Scottish authorities should use the UK Government's welfare reforms to ensure every child that is entitled to a free school meal receives one, according to child poverty campaigners.
Around 139,800 children live in poverty in Scotland but only 97,096 receive a free school meal, figures compiled by the Child Poverty Action Group (CPAG) in Scotland show.
The UK Department of Work and Pensions' (DWP) new universal credit will replace existing benefits that are used as a "passport" to receive additional local services such as free school meals and school clothing grants.
The Scottish Government is working to ensure families do not lose these additional benefits when the universal credit is applied next month. But CPAG will urge Holyrood's Welfare Reform Committee to go further and promote the extension of free school meals to the 40,000 poor children who are missing out.
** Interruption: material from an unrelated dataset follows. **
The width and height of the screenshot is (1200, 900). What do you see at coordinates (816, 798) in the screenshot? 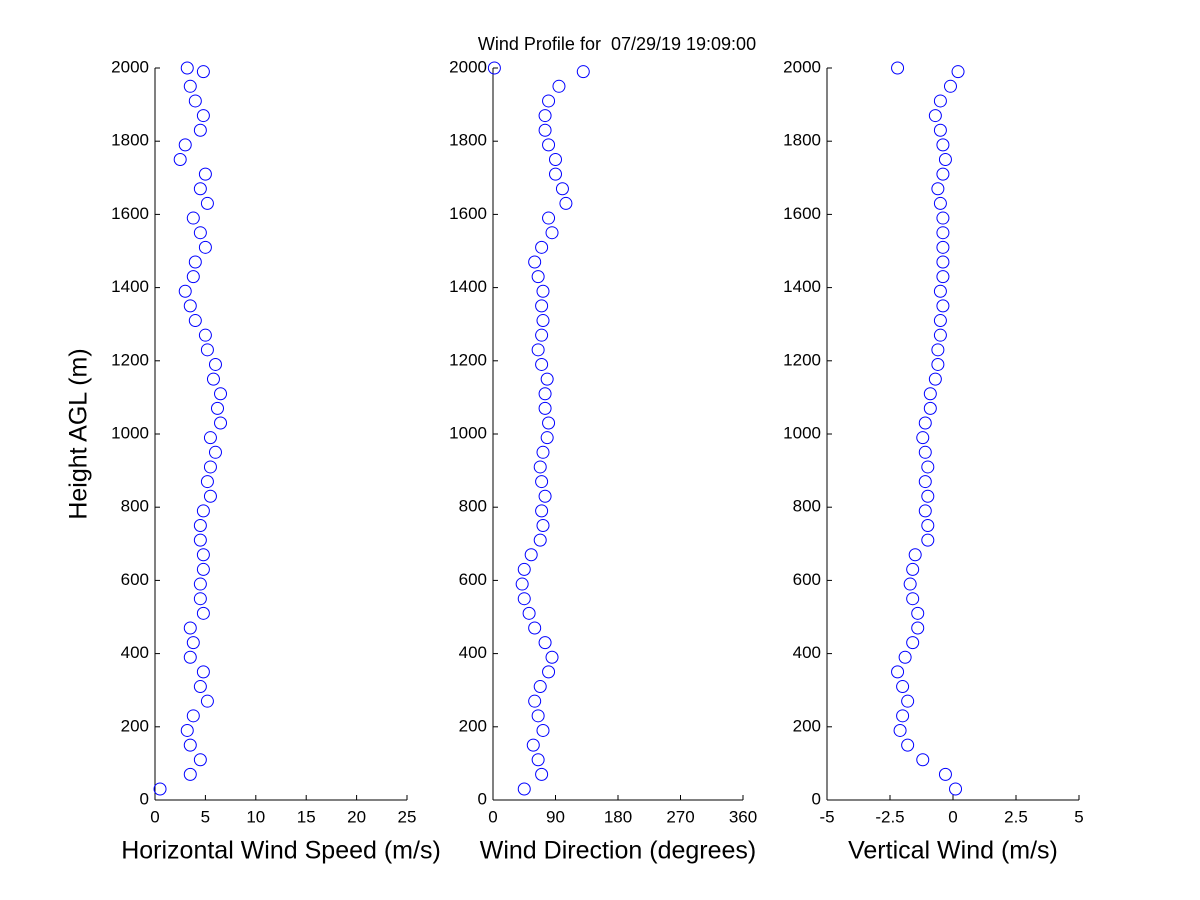
I see `y-tick-label: 0` at bounding box center [816, 798].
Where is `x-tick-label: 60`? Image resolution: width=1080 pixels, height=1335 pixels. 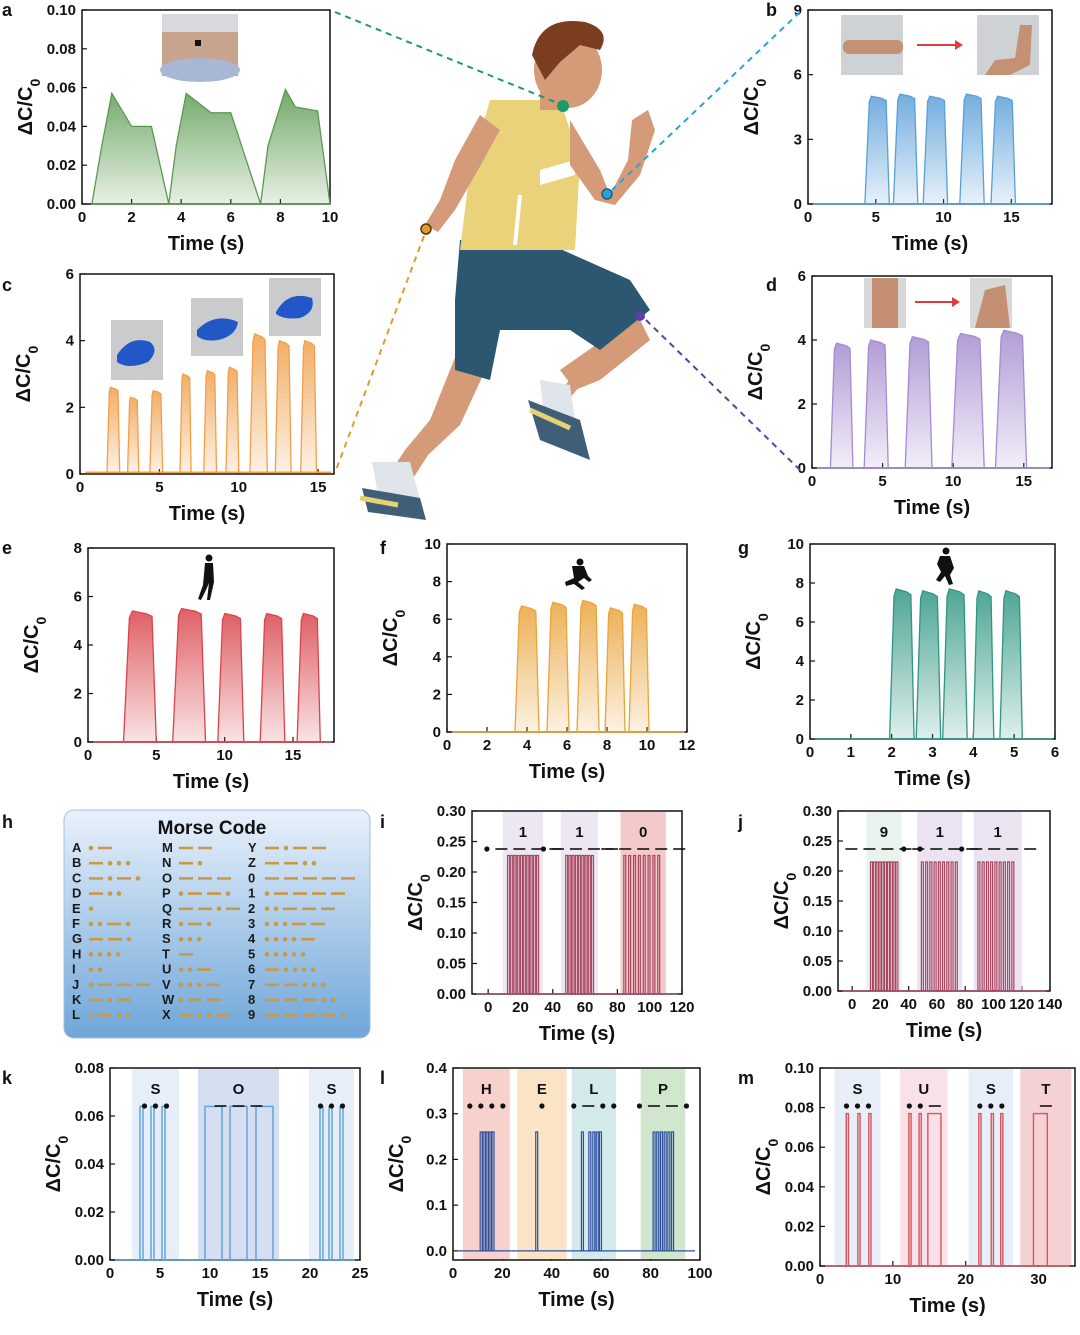
x-tick-label: 60 is located at coordinates (602, 1274).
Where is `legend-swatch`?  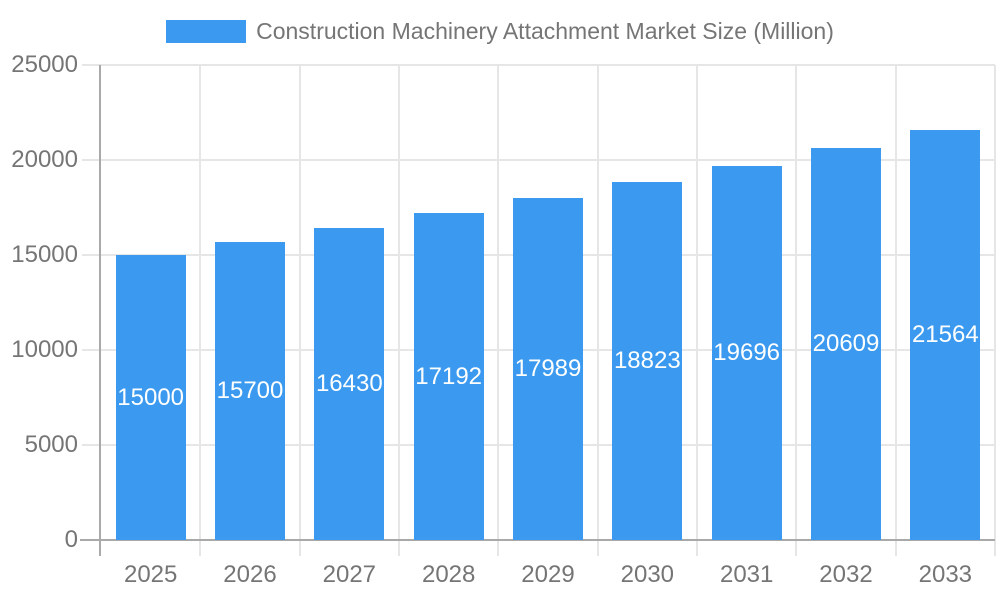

Meanwhile, separate evidence suggests that the number of visually impaired people in Scotland could double to 400,000 by 2030, placing an additional strain on the DWP and "passported" benefits providers.
Visually impaired people receive NHS optical vouchers, blue badge parking permits and concessionary bus travel. Scottish authorities may have to fund twice as many of these benefits in 17 years' time if the Royal National Institute of the Blind's (RNIB) predictions are correct.
In a submission to the committee before his appearance, CPAG Scotland head John Dickie said: "In 2010-11, 21% of children were officially recognised as living in poverty (an estimated 139,800 school children), but the June 2010 free school meals statistics show only 17.8% of pupils registered and only 14.6% of pupils (97,096) receiving a free school meal. Around 40,000 fewer pupils are therefore receiving a free school meal than are recognised as living in poverty.
"Short of the provision of free healthy lunches to all school pupils, the introduction of universal credit from October 2013 creates an opportunity to ensure free school lunch entitlement criteria is reviewed to bridge this entitlement gap."
The committee will also consider a written submission by RNIB Scotland which states: "At present, around 35,000 people in Scotland are formally registered as blind or partially sighted, with up to 188,000 living with significant sight loss. However, the number of Scottish people with sight loss could almost double to 400,000 between now and 2030 due to our ageing population and the persistently poor health that continues to disadvantage many of our communities.
"Whilst RNIB Scotland recognises and welcomes efforts made by the Scottish Government to mitigate the impact of welfare reform on passported benefits, the effect of the changes will be felt by some of the most vulnerable in society, not least a future cohort of claimants. It will be important to review the impact of these complex changes in case needy applicants inadvertently lose out."